EXERCISE PASSAGE:
....
What can attendees expect at the Sept. 30 event at UNB?

Attendees can expect to hear from survivors, witness cultural ceremonies such as drumming, singing, chanting, and dancing and engage in storytelling. The event provides an opportunity to learn from Elders and Survivors, as oral tradition is a key means of sharing knowledge in Indigenous culture.

Tell us about oral tradition and why it’s important?

The oral tradition is a deeply rooted and culturally significant practice that involves the sharing of knowledge, stories, history, and cultural values through spoken words, storytelling, songs and ceremony within a community. It has a rich historical significance, serving as the primary means of passing down information long before the advent of written language and recorded history.

Elders and community members serve as storytellers, sharing narratives that range from creation stories to sacred teachings to community histories. When engaging with the oral tradition of Indigenous cultures or any community, it is crucial to approach it with respect, honour and cultural sensitivity. This includes understanding the cultural contexts of this practice and recognizing the significance of these traditions in maintaining cultural identity and continuity.

Why is saying "I'm sorry" significant in the context of the National Day for Truth and Reconciliation?

The significance lies in acknowledging Indigenous communities' historical injustices, especially in residential schools. It serves as a reminder of our commitment to never repeat this history and to respond to the TRC's calls to action.

How do these events relate to the TRC calls to action and why are they critical for recognizing and commemorating residential schools' history?

The events align with the TRC's calls to action to acknowledge the truth and promote reconciliation. Recognizing and commemorating residential schools' history is essential to understanding both Indigenous and Canadian perspectives, fostering understanding and healing.

The National Day for Truth and Reconciliation is also Orange Shirt Day. Why do we wear orange shirts on this day?

Orange Shirt Day is inspired by Phyllis Webstad, a member of the Stwecem’c Xgat’tem First Nation. Six-year-old Phyllis wore her new orange shirt to St. Joseph's residential school in Williams Lake, BC, on her first day in 1973. When she arrived at school, her hair was cut and her orange shirt was taken. That was the last time she saw that shirt. Phyllis' story represents children's experiences at residential schools across Canada. When we wear orange shirts, we remember.

What is an Honour Song?
....
(Collected data entries)
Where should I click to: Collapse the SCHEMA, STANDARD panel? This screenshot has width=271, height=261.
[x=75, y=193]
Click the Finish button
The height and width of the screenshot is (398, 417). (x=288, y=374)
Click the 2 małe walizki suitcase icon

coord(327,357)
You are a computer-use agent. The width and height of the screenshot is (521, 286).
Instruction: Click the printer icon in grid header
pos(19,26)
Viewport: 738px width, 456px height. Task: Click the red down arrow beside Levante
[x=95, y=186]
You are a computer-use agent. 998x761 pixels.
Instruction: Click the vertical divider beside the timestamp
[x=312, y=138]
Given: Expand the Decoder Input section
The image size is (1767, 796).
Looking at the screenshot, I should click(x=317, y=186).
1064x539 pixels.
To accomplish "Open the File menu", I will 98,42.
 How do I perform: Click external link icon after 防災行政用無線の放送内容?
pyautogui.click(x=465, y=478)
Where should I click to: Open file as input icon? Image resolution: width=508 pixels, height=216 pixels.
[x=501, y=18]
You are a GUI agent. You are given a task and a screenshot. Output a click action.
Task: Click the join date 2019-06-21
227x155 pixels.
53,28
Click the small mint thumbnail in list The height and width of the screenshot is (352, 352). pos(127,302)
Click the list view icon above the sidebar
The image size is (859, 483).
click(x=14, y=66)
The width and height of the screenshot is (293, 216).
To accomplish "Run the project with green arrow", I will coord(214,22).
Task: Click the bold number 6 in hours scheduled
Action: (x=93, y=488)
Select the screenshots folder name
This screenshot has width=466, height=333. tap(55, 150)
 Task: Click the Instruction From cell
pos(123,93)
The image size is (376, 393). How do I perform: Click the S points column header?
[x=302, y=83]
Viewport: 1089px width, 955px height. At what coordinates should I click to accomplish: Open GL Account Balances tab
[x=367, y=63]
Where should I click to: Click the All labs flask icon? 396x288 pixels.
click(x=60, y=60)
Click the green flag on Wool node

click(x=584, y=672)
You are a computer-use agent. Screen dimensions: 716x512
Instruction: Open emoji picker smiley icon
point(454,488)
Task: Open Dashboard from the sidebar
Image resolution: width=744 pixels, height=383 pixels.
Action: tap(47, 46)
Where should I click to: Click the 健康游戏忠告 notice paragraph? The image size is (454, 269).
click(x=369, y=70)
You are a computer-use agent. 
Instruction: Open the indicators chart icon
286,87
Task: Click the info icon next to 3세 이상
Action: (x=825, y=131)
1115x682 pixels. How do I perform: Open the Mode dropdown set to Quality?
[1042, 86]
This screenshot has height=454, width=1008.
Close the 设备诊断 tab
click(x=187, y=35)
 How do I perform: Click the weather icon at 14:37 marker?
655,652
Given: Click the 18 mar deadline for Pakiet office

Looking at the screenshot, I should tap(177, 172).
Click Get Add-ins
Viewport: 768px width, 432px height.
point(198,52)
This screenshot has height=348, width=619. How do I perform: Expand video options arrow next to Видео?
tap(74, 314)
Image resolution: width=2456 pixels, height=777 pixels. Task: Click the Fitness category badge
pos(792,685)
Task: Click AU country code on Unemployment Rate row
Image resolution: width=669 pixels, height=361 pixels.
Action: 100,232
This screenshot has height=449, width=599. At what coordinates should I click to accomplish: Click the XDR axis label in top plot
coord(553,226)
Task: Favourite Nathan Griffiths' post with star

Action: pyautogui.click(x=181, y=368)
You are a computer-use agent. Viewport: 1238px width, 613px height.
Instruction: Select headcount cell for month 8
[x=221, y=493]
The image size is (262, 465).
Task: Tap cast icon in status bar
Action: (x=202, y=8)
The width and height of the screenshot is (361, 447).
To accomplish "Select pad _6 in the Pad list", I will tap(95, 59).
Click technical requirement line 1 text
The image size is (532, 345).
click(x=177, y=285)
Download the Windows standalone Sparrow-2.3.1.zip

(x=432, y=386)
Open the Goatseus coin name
....
WHAT THIS EXERCISE ASKS:
(a) According to the Q&A on the National Day for Truth and Reconciliation, which residential school did six-year-old Phyllis Webstad attend in 1973?
(b) Could you pick up the Q&A on the National Day for Truth and Reconciliation right after its final line?

YOUR WRITTEN ANSWERS:
(a) St. Joseph's residential school in Williams Lake, BC.

(b)
An Honour song is a nation's anthem. It honours who we are, respecting and identifying the people. It is typically sung at the beginning of an event or gathering and all in attendance are asked to stand while it's being sung. On Sept. 30, participants will hear both the Wolastoq and Mi’kmaw Honour songs.

What is smudging?

Smudging is traditionally a ceremony for purifying or cleansing oneself or a space of negative energy person. The following four elements of life can be seen in a smudge:

  • A shell holds the smudge, representing the first element of life - water.
  • Four spiritually sacred medicines (tobacco, sage, cedar, sweetgrass) represent the second element of life - earth.
  • Fire is produced from lighting medicines, representing the third element - fire.
  • The smoke produced by the fire represents the fourth element of life - air.

There is no “right way” to smudge, but there are common practices.

What lessons should non-Indigenous people take away from the National Day for Truth and Reconciliation?

Non-Indigenous people should be conscious of what they've learned during the event and consider how they can actively contribute to the next chapter of Canada's history. This includes creating inclusive spaces and being aware of unconscious biases. This ensures that Indigenous ways of knowing, being and doing are respected without devaluing other perspectives.

What can people do every day to commemorate and contribute to truth and reconciliation?

Individuals can integrate truth and reconciliation into their daily lives by ensuring Indigenous perspectives are part of everyday conversations and actions. This involves being conscious consumers when purchasing orange shirts, supporting Indigenous-owned businesses and amplifying Indigenous voices rather than leading the work.